## Problem details
Search the material below for the string "私はなぜ今ここに" and copy each line where it appears.

## Exercise inputs
+ + +
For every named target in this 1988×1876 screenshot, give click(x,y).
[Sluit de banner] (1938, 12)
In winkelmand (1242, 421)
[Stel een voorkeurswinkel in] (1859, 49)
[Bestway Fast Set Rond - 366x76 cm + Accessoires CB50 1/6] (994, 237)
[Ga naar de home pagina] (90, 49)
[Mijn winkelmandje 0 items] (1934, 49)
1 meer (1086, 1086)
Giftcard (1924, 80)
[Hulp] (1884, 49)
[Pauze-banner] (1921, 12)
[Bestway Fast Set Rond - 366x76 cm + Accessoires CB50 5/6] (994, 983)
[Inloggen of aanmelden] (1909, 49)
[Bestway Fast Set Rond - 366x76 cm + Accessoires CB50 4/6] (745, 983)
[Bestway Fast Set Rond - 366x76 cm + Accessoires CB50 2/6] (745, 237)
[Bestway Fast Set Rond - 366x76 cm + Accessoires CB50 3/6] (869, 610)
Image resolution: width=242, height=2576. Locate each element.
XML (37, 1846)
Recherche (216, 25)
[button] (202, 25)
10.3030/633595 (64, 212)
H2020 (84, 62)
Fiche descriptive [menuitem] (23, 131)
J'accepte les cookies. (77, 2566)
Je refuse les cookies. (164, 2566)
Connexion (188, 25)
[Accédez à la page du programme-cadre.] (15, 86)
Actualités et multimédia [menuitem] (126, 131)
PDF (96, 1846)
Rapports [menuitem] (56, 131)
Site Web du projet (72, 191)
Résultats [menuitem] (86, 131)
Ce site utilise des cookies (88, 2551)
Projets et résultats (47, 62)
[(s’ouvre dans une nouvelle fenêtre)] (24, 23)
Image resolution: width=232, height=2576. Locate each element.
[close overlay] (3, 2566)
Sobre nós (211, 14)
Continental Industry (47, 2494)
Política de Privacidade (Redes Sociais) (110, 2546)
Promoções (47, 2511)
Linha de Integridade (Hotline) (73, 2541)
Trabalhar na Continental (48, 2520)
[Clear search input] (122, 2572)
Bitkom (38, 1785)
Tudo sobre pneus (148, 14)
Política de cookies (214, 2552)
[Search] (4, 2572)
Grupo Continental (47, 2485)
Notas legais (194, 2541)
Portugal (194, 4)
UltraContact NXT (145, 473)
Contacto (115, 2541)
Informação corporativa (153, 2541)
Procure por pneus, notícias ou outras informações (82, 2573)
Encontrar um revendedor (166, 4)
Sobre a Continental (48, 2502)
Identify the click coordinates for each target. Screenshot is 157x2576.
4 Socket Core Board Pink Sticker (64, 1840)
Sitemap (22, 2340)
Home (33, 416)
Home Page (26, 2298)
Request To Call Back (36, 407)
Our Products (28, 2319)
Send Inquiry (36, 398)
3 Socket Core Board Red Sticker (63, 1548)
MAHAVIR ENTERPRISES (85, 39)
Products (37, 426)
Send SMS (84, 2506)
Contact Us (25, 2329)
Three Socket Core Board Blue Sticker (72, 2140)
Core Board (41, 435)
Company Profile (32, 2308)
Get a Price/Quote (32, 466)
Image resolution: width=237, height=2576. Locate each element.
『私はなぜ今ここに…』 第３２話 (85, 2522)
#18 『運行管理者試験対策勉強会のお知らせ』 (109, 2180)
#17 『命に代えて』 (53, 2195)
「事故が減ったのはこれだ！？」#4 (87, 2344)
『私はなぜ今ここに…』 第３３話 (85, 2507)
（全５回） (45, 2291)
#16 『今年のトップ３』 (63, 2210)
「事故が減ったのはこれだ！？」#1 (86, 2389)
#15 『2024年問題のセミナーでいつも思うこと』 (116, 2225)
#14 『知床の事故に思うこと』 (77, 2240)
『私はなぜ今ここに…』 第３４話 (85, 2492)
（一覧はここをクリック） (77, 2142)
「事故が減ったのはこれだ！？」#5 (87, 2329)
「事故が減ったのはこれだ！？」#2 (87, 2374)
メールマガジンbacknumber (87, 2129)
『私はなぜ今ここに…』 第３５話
+ + +
## Result of the exercise
『私はなぜ今ここに…』 第３２話 (85, 2522)
『私はなぜ今ここに…』 第３３話 (85, 2507)
『私はなぜ今ここに…』 第３４話 (85, 2492)
『私はなぜ今ここに…』 第３５話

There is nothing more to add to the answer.